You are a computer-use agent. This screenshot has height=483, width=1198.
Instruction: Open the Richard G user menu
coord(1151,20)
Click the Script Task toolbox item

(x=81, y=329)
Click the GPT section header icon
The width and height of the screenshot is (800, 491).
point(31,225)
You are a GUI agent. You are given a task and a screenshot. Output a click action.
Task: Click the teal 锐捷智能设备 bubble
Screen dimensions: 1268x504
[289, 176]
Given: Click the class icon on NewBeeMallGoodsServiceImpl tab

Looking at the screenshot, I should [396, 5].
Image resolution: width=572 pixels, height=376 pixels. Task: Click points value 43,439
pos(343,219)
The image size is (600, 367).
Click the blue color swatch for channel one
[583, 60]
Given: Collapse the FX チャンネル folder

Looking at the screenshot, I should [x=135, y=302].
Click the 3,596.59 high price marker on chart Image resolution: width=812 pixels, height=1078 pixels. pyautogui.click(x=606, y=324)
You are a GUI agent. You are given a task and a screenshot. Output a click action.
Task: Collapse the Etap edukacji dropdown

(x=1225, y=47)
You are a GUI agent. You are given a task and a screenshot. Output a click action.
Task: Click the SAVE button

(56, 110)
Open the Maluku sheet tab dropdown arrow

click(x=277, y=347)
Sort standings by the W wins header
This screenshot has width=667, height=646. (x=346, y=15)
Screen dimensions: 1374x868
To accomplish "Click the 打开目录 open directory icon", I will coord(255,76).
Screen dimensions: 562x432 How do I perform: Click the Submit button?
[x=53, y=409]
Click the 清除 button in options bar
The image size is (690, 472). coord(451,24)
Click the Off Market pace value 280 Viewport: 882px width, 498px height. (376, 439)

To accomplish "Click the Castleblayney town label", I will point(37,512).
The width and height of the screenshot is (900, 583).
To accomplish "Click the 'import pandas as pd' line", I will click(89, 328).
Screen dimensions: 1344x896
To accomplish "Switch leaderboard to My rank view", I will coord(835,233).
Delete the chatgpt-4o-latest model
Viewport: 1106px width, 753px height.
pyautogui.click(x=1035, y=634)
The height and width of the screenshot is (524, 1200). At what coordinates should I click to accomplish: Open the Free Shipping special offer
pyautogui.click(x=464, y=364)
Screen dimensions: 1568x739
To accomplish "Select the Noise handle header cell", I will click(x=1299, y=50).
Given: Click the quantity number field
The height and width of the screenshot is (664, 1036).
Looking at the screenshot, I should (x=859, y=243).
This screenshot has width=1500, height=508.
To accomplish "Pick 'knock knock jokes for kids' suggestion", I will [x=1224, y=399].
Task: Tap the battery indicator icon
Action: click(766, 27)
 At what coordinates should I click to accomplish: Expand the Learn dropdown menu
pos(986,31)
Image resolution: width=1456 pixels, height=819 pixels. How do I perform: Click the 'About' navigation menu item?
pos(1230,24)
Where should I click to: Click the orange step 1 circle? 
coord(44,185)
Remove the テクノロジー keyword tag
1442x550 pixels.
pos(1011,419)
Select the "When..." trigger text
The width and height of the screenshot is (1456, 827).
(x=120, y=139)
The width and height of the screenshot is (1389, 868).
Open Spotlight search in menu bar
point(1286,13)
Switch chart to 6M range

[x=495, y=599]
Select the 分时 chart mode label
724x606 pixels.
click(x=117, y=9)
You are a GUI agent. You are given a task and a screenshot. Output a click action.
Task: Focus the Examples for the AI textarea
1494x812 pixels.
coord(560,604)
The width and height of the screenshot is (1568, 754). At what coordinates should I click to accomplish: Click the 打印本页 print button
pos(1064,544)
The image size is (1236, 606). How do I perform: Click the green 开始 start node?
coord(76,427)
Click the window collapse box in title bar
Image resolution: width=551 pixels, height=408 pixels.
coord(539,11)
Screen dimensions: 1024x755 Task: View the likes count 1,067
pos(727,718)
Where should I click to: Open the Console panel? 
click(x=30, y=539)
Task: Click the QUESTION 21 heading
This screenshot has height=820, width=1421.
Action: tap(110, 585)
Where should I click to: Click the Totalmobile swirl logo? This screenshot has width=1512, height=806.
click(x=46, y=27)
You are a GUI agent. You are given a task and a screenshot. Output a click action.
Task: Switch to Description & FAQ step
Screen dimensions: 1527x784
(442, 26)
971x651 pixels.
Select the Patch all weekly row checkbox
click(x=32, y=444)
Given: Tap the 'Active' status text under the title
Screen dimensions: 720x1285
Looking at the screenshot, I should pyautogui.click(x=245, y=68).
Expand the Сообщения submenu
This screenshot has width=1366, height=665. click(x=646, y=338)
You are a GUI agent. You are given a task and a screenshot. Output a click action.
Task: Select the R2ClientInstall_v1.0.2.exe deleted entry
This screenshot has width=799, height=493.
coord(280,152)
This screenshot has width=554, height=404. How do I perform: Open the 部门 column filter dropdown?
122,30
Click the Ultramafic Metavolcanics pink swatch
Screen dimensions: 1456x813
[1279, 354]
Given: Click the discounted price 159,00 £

++++

PROBLEM
Copy the listing above. Match every line exactly.

OUTPUT OF THE EXERCISE
You are a computer-use agent. This screenshot has height=483, width=1198.
Instruction: Open the Richard G user menu
coord(1151,20)
Click the Script Task toolbox item

(x=81, y=329)
Click the GPT section header icon
The width and height of the screenshot is (800, 491).
point(31,225)
You are a GUI agent. You are given a task and a screenshot. Output a click action.
Task: Click the teal 锐捷智能设备 bubble
Screen dimensions: 1268x504
[289, 176]
Given: Click the class icon on NewBeeMallGoodsServiceImpl tab

Looking at the screenshot, I should [396, 5].
Image resolution: width=572 pixels, height=376 pixels. Task: Click points value 43,439
pos(343,219)
The image size is (600, 367).
Click the blue color swatch for channel one
[583, 60]
Given: Collapse the FX チャンネル folder

Looking at the screenshot, I should [x=135, y=302].
Click the 3,596.59 high price marker on chart Image resolution: width=812 pixels, height=1078 pixels. pyautogui.click(x=606, y=324)
You are a GUI agent. You are given a task and a screenshot. Output a click action.
Task: Collapse the Etap edukacji dropdown

(x=1225, y=47)
You are a GUI agent. You are given a task and a screenshot. Output a click action.
Task: Click the SAVE button

(56, 110)
Open the Maluku sheet tab dropdown arrow

click(x=277, y=347)
Sort standings by the W wins header
This screenshot has width=667, height=646. (x=346, y=15)
Screen dimensions: 1374x868
To accomplish "Click the 打开目录 open directory icon", I will coord(255,76).
Screen dimensions: 562x432 How do I perform: Click the Submit button?
[x=53, y=409]
Click the 清除 button in options bar
The image size is (690, 472). coord(451,24)
Click the Off Market pace value 280 Viewport: 882px width, 498px height. (376, 439)

To accomplish "Click the Castleblayney town label", I will point(37,512).
The width and height of the screenshot is (900, 583).
To accomplish "Click the 'import pandas as pd' line", I will click(89, 328).
Screen dimensions: 1344x896
To accomplish "Switch leaderboard to My rank view", I will coord(835,233).
Delete the chatgpt-4o-latest model
Viewport: 1106px width, 753px height.
pyautogui.click(x=1035, y=634)
The height and width of the screenshot is (524, 1200). At what coordinates should I click to accomplish: Open the Free Shipping special offer
pyautogui.click(x=464, y=364)
Screen dimensions: 1568x739
To accomplish "Select the Noise handle header cell", I will click(x=1299, y=50).
Given: Click the quantity number field
The height and width of the screenshot is (664, 1036).
Looking at the screenshot, I should (x=859, y=243).
This screenshot has width=1500, height=508.
To accomplish "Pick 'knock knock jokes for kids' suggestion", I will [x=1224, y=399].
Task: Tap the battery indicator icon
Action: click(766, 27)
 At what coordinates should I click to accomplish: Expand the Learn dropdown menu
pos(986,31)
Image resolution: width=1456 pixels, height=819 pixels. How do I perform: Click the 'About' navigation menu item?
pos(1230,24)
Where should I click to: Click the orange step 1 circle? 
coord(44,185)
Remove the テクノロジー keyword tag
1442x550 pixels.
pos(1011,419)
Select the "When..." trigger text
The width and height of the screenshot is (1456, 827).
(x=120, y=139)
The width and height of the screenshot is (1389, 868).
Open Spotlight search in menu bar
point(1286,13)
Switch chart to 6M range

[x=495, y=599]
Select the 分时 chart mode label
724x606 pixels.
click(x=117, y=9)
You are a GUI agent. You are given a task and a screenshot. Output a click action.
Task: Focus the Examples for the AI textarea
1494x812 pixels.
coord(560,604)
The width and height of the screenshot is (1568, 754). At what coordinates should I click to accomplish: Click the 打印本页 print button
pos(1064,544)
The image size is (1236, 606). How do I perform: Click the green 开始 start node?
coord(76,427)
Click the window collapse box in title bar
Image resolution: width=551 pixels, height=408 pixels.
coord(539,11)
Screen dimensions: 1024x755 Task: View the likes count 1,067
pos(727,718)
Where should I click to: Open the Console panel? 
click(x=30, y=539)
Task: Click the QUESTION 21 heading
This screenshot has height=820, width=1421.
Action: tap(110, 585)
Where should I click to: Click the Totalmobile swirl logo? This screenshot has width=1512, height=806.
click(x=46, y=27)
You are a GUI agent. You are given a task and a screenshot. Output a click action.
Task: Switch to Description & FAQ step
Screen dimensions: 1527x784
(442, 26)
971x651 pixels.
Select the Patch all weekly row checkbox
click(x=32, y=444)
Given: Tap the 'Active' status text under the title
Screen dimensions: 720x1285
Looking at the screenshot, I should pyautogui.click(x=245, y=68).
Expand the Сообщения submenu
This screenshot has width=1366, height=665. click(x=646, y=338)
You are a GUI agent. You are given a task and a screenshot. Output a click action.
Task: Select the R2ClientInstall_v1.0.2.exe deleted entry
This screenshot has width=799, height=493.
coord(280,152)
This screenshot has width=554, height=404. How do I perform: Open the 部门 column filter dropdown?
122,30
Click the Ultramafic Metavolcanics pink swatch
Screen dimensions: 1456x813
[1279, 354]
Given: Click the discounted price 159,00 £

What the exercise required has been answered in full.